EXERCISE MATERIALS =

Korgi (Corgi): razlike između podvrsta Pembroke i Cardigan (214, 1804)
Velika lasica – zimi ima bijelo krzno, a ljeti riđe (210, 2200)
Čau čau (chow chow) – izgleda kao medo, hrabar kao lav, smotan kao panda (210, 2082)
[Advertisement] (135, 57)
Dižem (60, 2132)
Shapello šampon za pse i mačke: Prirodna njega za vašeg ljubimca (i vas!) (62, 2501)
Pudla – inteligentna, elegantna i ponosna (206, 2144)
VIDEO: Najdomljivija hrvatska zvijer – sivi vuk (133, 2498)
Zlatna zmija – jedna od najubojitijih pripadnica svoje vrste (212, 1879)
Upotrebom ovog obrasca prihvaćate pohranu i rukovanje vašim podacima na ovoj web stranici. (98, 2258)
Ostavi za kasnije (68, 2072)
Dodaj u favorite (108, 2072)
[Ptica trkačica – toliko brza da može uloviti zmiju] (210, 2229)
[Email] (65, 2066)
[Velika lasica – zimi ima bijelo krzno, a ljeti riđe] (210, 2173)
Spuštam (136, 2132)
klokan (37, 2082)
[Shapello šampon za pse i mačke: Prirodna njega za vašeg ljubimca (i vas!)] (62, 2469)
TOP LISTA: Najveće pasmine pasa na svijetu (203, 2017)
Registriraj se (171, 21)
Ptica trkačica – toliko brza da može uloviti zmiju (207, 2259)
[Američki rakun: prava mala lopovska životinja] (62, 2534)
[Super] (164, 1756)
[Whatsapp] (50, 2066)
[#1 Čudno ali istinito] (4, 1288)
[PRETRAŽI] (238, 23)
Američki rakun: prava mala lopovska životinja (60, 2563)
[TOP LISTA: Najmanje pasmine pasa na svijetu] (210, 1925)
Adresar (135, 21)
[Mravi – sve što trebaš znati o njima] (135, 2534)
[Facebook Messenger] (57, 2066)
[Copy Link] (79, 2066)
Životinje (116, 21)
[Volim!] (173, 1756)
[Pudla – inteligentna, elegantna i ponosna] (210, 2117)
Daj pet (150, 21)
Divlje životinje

EXERCISE = Where the word "svijetu" shows up in a line of the entries above, copy that line.

FINISHED EXERCISE =
TOP LISTA: Najveće pasmine pasa na svijetu (203, 2017)
[TOP LISTA: Najmanje pasmine pasa na svijetu] (210, 1925)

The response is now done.